El hombre que acarrea agua (y el que que corta la cabeza) es el vehículo de las fuerzas, el eco del Verbo que agitó en las aguas la luz creativa; la iluminación quizás solo sea la porosidad de las fuerzas vitales (el individuo que permite que fluya (en él) el universo). Vasos comunicantes de los procesos naturales sin expectativas: la conciencia de que las ramificaciones no tienen fin y los resultados son inciertos. El calmo éxtasis de ser proceso --más que nombre.  El gozo de de ser río que se reúne.

Las potencias encuentran muchas imágenes --el árbol, la rosa, el loto, la granada, todas formas de la naturaleza --en las que manifestarse. La connexio, por el contrario, para manifestarse necesita de un acto, de un proceso: el sacrificio. Y éste es el único acto que resulta adecuado a algo tan importante, porque contiene en sí la muerte, y en la muerte la matanza, la violencia y la vida que circula. Sacrificio es el acto en el que se resume el proceso del todo.

Aquí quizás yace el quid sublimado del sacrificio, como el humo que asciende a las fosas nasales (astrales) de los dioses. El sacrificio es lo que conecta; el el sacrificio es el punto de engrane en el proceso a través del cual vemos el andamiaje de la interdependencia de todos los fenómenos, el Pratītyasamutpāda (el sacrificio como cosmic glue). Conecta con el todo, porque el sacrificio en un acto se convierte en el todo: en un fractal, en una síntesis, en una metáfora viva de todos los actos. El hombre que sacrifica está reptiendo el nacimiento y la destrucción del universo: esta es la actuación de la belleza enigmática de ser, cada uno, imagen de la totalidad.

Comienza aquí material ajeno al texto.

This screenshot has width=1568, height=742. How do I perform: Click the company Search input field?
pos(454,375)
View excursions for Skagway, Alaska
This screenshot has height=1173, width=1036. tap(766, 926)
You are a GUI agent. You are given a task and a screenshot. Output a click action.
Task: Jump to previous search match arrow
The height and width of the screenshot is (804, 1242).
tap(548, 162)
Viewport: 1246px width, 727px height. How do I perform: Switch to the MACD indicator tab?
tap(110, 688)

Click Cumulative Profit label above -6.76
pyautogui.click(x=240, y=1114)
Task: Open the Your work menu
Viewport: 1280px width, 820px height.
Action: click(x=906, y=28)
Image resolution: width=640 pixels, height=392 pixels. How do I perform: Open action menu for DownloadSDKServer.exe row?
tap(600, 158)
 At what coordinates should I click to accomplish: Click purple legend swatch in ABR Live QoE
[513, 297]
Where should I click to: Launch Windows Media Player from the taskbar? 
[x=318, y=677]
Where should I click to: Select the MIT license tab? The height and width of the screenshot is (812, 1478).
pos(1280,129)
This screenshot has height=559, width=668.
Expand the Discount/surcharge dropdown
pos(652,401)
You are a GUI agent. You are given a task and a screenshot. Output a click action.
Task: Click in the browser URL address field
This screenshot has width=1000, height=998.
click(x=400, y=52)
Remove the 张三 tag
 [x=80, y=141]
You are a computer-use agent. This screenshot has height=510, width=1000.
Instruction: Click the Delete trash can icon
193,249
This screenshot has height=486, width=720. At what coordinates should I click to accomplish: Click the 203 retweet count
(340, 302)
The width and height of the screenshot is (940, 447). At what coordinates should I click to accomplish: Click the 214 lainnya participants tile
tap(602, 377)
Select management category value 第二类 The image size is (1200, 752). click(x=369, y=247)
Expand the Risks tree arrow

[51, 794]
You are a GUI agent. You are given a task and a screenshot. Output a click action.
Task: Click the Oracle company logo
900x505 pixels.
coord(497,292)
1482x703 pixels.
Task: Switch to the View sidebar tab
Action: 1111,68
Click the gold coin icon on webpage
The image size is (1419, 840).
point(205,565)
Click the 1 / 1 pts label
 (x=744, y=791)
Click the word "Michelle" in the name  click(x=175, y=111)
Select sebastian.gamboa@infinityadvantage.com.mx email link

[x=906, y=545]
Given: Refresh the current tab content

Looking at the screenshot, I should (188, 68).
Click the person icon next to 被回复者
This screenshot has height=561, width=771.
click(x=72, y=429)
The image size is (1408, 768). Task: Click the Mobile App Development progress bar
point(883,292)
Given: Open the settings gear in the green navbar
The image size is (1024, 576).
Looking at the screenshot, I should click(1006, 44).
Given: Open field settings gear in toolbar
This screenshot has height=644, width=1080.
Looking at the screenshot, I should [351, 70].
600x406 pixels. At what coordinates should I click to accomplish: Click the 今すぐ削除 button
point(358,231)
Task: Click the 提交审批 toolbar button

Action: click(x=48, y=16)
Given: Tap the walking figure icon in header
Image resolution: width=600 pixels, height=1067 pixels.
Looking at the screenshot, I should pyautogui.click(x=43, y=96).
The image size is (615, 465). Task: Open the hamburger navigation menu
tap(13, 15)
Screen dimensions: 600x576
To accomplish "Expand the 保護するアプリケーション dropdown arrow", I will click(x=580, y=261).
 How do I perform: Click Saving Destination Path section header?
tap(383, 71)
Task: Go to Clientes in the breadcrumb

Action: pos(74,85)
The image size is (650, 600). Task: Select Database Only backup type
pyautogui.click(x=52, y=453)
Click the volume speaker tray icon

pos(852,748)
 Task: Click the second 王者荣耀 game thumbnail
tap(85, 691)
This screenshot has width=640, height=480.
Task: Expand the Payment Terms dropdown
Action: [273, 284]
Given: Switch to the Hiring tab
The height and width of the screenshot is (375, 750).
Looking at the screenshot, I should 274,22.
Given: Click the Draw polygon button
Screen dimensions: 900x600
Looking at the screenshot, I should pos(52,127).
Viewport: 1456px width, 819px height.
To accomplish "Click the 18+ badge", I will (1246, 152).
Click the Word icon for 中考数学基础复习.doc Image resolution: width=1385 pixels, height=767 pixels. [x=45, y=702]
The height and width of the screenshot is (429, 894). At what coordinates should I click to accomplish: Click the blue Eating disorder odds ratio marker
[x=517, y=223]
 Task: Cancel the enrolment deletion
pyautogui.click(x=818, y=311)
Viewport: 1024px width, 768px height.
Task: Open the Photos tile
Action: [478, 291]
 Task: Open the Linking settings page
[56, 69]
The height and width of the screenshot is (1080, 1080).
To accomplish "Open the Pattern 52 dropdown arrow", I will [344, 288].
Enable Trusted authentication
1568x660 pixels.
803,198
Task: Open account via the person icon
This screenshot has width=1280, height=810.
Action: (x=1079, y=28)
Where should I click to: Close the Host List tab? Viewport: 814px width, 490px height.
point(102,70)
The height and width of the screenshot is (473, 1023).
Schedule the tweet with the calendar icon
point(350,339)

Para concluir, a manera de repetición, de resumen del todo, la breve relación que hace J.C. Heesterman del sacrificio védico: de nuevo tú, y en cada momento estás en el centro del teatro cósmico:

El lugar del sacrificio, gracias al código de las conexiones, es idéntico al cosmos. [...]. En el lugar del sacrificio se realiza el drama cósmico de muerte y renacimiento, integración y desintegración, ascenso y caída, y viceversa, en virtud del mismo código de las conexiones, acaba por presionar sobre el macrocosmos. En el centro del mundo sacrificatorio está el sacrificante, en cuyo beneficio los procesos cósmicos son puestos en marcha por los ritualistas, que conocen las conexiones. Así que el mundo entero está centrado sobre el sacrificante, que "se convierte en todo esto" y representa en su persona el drama cósmico.